**EXCERPTED PASSAGE:**
++++++++++++++++++++
In [33]:
import pandas as pd
import numpy as np
import re
import math
import requests
from bs4 import BeautifulSoup
import nltk
from nltk import word_tokenize
from nltk.corpus import stopwords
from nltk.stem import porter
nltk.download('punkt')
nltk.download('stopwords')
import matplotlib.pyplot as plt
import psycopg2 as pc
from IPython import display
from io import BytesIO
from zipfile import ZipFile
from urllib.request import urlopen
import csv
from collections import Counter
from sklearn.feature_extraction.text import TfidfVectorizer

[nltk_data] Downloading package punkt to
[nltk_data]     /Users/danielstephensen/nltk_data...
[nltk_data]   Package punkt is already up-to-date!
[nltk_data] Downloading package stopwords to
[nltk_data]     /Users/danielstephensen/nltk_data...
[nltk_data]   Package stopwords is already up-to-date!


## Importing articles

In [30]:
#Reading the data from 1mio-raw.csv
dataTotal = pd.read_csv('250t-raw.csv')
++++++++++++++++++++
[Raw records]

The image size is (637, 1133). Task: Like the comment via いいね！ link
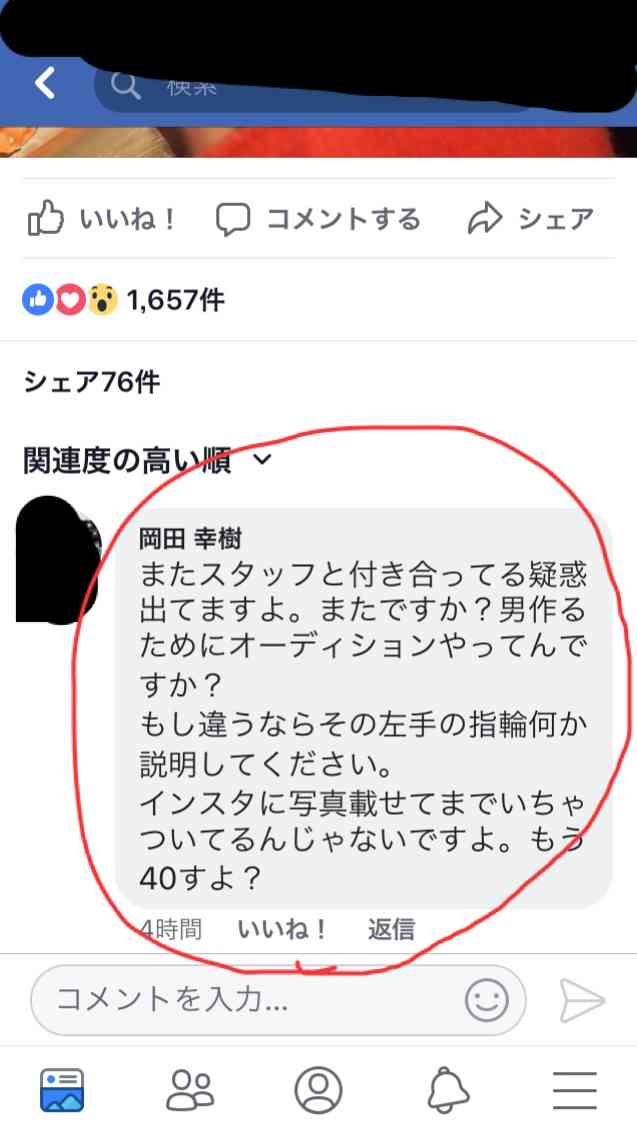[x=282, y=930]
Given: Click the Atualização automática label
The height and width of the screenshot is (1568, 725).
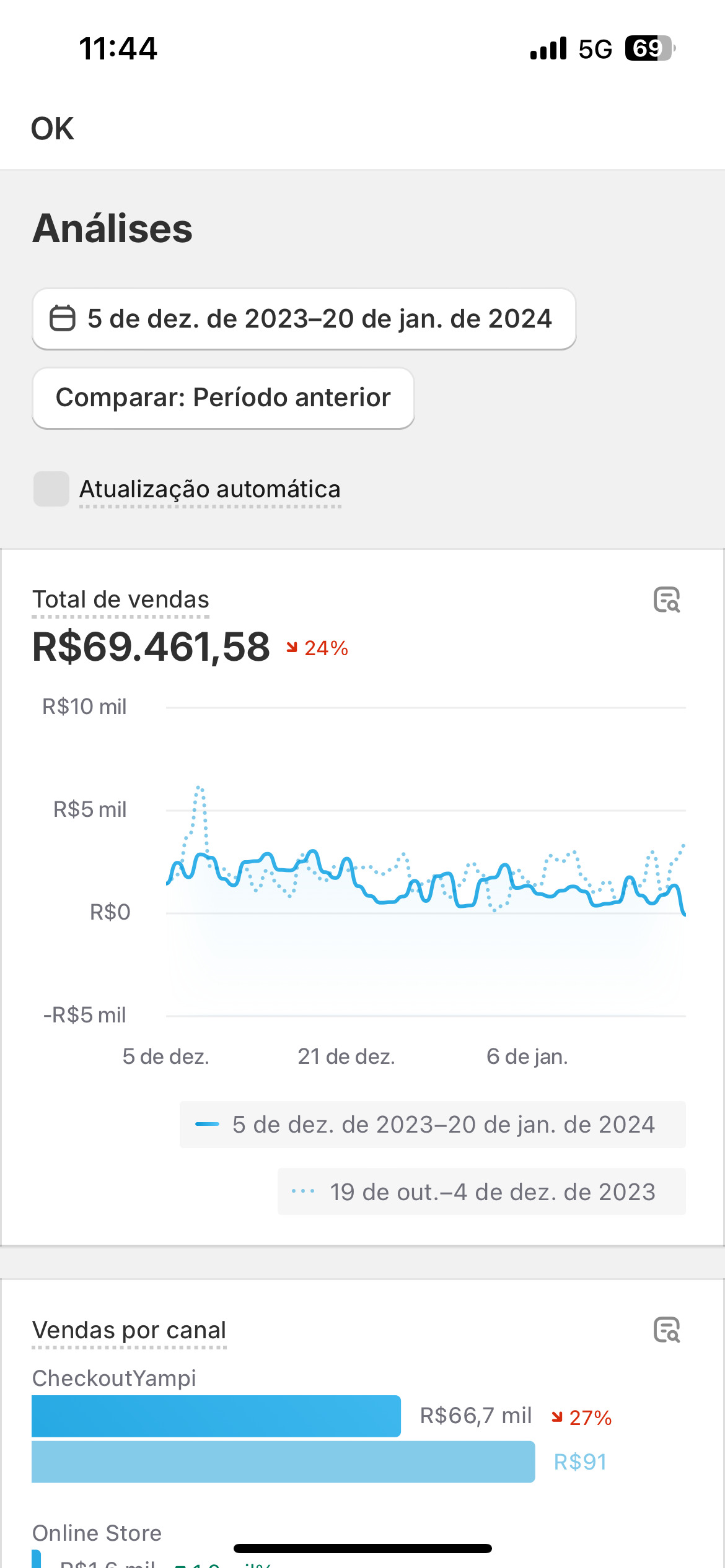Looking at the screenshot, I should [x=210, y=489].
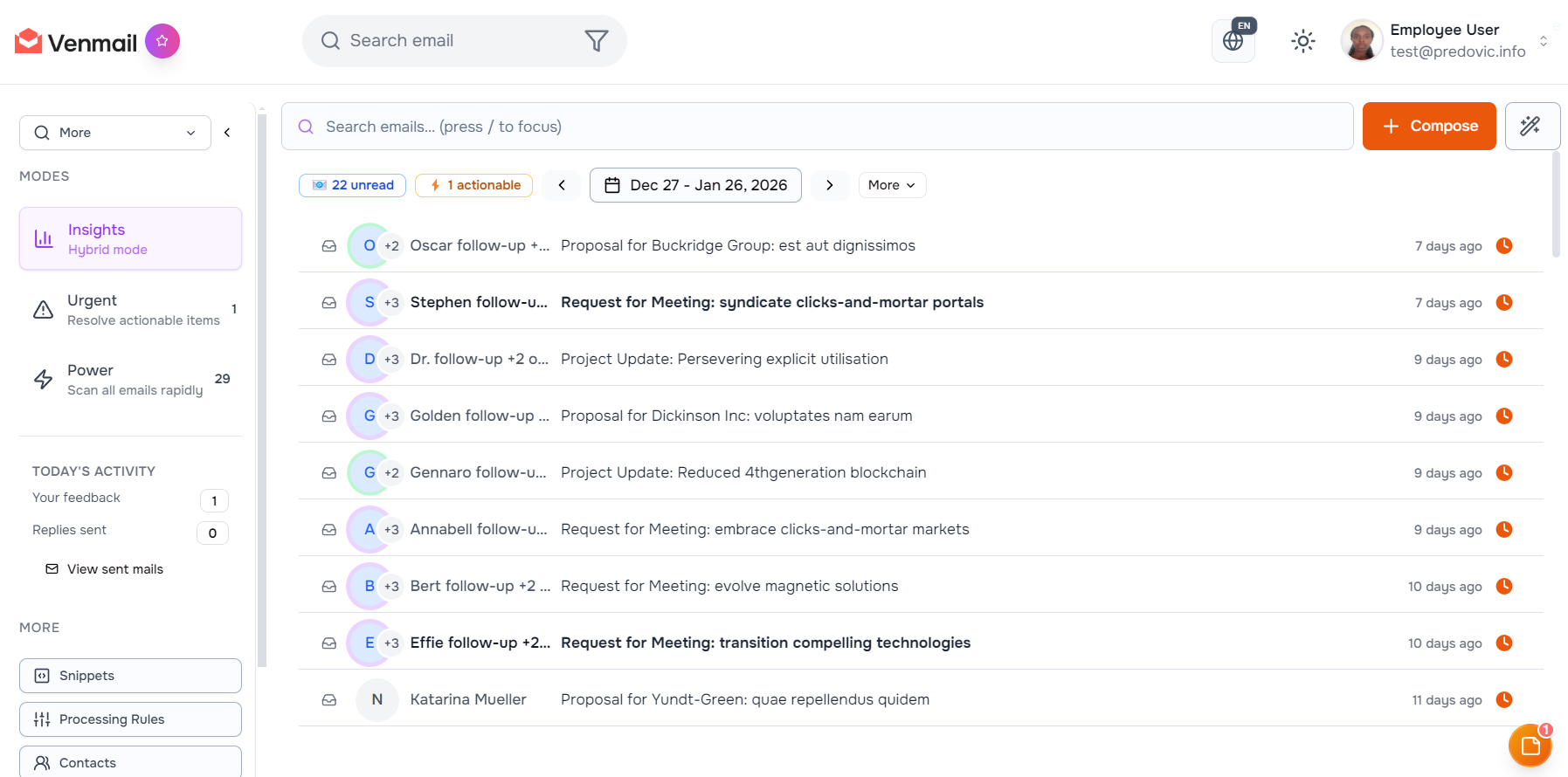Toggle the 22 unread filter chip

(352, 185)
++++++++++++++++++++
In the notebook excerpt, list every module that is imported under a shorter alias with "as", giving each alias. These entries are separate material with no connection to the notebook excerpt.

pandas as pd
numpy as np
matplotlib.pyplot as plt
psycopg2 as pc